Let $(W,S)$ be a Coxeter group, $T=\bigcup_{w\in W}wSw^{-1}$ its set of reflections, and $A\subseteq T$. From results of Dyer and Deodhar, we know that the subgroup $W_A$ generated by the elements of $A$ is a Coxeter group, with a canonical system of generators $S_A$.

In the final remarks to his note, Deodhar points out that it would be interesting to compare the Bruhat order on $(W_A,S_A)$ to the restriction of the Bruhat order of $(W,S)$ to $W_A$, and that he plans to take up this project.

**My question is:** Has this been done? I would be happy with any references, but I am particularly interested in the following special case: Assume that $\beta_1,\ldots, \beta_k$ are positive roots in $W$'s root system. Is it possible to relate elements $w\in W$ satisfying $w\lessdot wr_{\beta_i}$ for all $i=1,\ldots ,k$, where $\lessdot$ denotes covering in the Bruhat order of $(W,S)$ and $r_{\beta_i}$ is the reflection across $\beta_i$ to elements $\widetilde{w}\in W_A$ with the same covering relations, but now in the Bruhat order of $(W_A,S_A)$?

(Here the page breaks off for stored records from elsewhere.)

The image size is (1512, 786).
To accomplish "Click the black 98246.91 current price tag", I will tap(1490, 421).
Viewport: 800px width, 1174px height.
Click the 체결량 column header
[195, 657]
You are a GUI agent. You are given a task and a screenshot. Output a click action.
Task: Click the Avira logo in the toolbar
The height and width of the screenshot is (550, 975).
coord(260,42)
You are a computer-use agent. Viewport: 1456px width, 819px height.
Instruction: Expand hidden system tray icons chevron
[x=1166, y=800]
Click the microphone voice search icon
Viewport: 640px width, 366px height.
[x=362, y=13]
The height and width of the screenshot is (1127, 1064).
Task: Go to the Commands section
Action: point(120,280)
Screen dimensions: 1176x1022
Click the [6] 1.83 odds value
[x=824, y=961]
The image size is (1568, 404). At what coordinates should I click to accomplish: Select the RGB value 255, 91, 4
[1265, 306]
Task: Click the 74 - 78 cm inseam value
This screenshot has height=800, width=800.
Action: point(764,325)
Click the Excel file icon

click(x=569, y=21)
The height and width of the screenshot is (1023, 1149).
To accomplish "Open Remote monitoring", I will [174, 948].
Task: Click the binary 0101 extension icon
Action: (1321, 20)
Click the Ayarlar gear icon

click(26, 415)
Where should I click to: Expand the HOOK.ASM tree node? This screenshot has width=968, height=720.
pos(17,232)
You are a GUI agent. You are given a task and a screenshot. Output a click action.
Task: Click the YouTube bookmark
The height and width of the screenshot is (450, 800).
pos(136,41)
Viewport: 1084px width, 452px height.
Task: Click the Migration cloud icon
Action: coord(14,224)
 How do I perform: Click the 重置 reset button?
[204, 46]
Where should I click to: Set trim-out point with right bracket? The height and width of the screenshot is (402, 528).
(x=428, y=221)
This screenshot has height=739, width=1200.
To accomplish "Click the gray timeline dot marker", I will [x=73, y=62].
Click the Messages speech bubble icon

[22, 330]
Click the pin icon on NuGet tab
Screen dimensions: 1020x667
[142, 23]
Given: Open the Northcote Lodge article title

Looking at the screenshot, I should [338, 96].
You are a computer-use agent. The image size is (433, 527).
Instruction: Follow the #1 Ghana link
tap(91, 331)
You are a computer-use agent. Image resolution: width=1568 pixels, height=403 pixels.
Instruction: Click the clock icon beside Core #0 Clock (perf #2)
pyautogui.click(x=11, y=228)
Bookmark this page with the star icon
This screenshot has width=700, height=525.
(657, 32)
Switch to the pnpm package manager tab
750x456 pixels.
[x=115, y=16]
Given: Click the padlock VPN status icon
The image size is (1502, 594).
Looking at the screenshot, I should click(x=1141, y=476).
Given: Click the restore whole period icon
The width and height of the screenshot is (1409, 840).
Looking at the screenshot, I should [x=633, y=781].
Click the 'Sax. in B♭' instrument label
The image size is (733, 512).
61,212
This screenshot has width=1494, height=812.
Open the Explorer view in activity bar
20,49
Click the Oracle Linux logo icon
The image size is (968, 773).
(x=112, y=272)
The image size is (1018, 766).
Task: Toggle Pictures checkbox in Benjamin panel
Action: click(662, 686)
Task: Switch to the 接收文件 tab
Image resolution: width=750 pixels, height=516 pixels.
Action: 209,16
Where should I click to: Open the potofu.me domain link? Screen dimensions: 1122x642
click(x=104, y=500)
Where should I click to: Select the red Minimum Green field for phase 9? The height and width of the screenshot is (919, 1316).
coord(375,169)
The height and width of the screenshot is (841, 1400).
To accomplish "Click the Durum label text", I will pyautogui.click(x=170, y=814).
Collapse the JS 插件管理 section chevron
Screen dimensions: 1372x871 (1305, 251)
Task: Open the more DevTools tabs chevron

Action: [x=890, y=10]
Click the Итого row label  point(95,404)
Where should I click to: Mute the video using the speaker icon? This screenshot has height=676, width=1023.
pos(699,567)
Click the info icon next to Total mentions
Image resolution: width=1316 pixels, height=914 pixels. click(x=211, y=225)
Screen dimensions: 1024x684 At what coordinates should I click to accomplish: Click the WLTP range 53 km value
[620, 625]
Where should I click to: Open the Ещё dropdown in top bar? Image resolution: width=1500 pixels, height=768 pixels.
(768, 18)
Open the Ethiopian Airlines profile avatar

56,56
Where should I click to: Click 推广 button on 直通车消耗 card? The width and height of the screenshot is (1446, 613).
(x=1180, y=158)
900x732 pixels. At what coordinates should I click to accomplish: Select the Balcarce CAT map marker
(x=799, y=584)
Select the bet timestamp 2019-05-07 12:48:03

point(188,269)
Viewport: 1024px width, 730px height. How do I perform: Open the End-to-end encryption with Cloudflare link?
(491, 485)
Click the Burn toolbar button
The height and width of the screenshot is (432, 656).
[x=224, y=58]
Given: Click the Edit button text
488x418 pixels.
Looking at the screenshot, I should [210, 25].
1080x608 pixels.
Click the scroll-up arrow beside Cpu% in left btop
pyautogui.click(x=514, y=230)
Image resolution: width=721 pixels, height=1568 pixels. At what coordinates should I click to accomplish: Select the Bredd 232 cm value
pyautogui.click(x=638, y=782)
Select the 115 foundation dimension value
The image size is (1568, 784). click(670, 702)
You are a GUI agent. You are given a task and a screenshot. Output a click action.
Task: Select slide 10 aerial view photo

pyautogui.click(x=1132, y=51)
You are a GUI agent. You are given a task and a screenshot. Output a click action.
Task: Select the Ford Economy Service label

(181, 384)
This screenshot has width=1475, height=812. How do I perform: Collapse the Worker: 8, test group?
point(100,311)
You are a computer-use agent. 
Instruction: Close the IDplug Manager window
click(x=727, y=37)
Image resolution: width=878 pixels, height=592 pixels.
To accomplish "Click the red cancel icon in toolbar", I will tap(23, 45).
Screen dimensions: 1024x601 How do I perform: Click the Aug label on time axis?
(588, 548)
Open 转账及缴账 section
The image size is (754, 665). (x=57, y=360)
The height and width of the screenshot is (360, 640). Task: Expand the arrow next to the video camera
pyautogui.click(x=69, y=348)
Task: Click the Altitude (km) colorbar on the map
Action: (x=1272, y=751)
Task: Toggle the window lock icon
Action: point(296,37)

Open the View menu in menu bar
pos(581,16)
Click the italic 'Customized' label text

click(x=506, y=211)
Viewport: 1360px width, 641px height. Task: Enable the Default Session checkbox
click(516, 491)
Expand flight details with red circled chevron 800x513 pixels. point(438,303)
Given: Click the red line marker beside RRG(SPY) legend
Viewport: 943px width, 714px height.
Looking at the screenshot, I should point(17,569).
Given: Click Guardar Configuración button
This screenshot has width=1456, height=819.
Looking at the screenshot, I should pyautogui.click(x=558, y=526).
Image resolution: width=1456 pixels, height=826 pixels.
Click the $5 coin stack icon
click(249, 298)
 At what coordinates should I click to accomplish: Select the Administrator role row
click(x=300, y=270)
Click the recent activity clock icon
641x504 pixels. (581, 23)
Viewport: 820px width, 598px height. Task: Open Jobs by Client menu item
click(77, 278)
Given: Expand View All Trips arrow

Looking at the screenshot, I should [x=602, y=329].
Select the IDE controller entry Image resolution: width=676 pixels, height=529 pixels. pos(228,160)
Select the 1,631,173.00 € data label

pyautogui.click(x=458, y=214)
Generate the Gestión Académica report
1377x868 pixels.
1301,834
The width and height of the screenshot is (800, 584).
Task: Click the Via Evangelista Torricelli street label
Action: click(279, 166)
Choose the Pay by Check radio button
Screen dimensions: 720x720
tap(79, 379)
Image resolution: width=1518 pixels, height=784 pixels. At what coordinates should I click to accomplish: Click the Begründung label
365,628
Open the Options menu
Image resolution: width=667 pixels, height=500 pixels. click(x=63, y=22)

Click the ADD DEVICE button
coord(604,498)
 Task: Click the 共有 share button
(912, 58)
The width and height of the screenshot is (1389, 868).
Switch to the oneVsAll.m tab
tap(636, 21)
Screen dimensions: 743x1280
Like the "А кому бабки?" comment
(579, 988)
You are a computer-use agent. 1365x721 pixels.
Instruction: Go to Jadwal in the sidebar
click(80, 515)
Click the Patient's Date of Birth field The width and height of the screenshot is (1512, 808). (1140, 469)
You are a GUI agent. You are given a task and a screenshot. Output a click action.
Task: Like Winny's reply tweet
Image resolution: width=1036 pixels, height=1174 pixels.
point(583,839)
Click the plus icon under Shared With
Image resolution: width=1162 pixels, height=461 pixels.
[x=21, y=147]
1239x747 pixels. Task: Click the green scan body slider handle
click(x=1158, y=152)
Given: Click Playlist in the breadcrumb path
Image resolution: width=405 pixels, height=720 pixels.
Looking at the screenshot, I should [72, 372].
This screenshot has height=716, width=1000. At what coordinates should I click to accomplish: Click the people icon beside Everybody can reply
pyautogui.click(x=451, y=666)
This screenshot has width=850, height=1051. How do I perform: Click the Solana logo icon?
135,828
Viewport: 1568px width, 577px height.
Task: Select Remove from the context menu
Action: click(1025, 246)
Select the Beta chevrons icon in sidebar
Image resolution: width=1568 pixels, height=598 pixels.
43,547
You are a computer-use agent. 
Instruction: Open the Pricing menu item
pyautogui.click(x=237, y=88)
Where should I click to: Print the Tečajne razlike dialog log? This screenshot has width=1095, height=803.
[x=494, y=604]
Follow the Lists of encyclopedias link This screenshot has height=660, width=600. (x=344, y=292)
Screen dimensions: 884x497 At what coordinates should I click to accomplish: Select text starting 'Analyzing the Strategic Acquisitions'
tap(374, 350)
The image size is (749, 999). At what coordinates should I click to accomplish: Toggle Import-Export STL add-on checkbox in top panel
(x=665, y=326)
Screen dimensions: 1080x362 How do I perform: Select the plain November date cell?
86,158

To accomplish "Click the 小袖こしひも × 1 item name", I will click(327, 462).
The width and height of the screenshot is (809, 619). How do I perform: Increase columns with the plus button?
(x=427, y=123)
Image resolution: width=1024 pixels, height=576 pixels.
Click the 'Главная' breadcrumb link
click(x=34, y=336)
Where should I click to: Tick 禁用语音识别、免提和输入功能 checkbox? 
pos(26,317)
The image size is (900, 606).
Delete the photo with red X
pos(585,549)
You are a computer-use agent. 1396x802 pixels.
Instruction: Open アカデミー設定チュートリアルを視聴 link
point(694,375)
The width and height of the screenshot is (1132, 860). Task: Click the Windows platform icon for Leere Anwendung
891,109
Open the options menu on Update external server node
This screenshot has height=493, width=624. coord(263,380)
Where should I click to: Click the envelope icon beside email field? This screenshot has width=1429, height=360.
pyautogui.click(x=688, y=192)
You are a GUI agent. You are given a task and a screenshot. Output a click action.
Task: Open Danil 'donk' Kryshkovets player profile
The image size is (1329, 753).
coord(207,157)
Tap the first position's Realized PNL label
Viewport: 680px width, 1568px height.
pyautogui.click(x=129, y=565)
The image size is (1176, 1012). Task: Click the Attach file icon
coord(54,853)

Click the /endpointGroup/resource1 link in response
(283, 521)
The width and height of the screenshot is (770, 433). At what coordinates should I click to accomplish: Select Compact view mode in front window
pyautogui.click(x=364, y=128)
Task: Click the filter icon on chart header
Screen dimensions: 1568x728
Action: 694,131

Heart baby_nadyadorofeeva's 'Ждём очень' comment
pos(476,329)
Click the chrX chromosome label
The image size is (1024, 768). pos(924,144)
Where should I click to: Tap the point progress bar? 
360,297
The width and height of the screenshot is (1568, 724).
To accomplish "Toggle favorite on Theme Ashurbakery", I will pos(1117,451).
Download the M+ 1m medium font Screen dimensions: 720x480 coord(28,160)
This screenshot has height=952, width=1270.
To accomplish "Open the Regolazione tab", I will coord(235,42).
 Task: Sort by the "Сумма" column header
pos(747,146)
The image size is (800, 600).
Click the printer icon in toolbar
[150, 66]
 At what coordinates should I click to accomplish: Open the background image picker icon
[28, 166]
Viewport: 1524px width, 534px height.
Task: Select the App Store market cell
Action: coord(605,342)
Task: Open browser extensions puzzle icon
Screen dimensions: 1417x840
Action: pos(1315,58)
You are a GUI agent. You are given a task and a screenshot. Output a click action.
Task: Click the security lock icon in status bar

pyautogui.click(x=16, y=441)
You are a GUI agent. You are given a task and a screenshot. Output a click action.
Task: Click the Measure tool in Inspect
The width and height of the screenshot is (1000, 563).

**An example:** Consider the root system of $G_2$ with $\alpha$ the short, and $\beta$ the long simple root. The only element of $W$ satisfying $w\lessdot wr_\alpha, wr_{3\alpha+\beta}$ is $w=r_\alpha r_\beta r_\alpha r_\beta$, so it is true that $wr_\beta <w$, $wr_{\alpha+\beta} <w$, $wr_{3\alpha+2\beta}<w$, $wr_{2\alpha+\beta}<w$. Now let $\alpha,\beta$ be positive roots forming a sub-root system of type $G_2$ in some large root system. Do the four relations above still hold for the Bruhat order of the large group?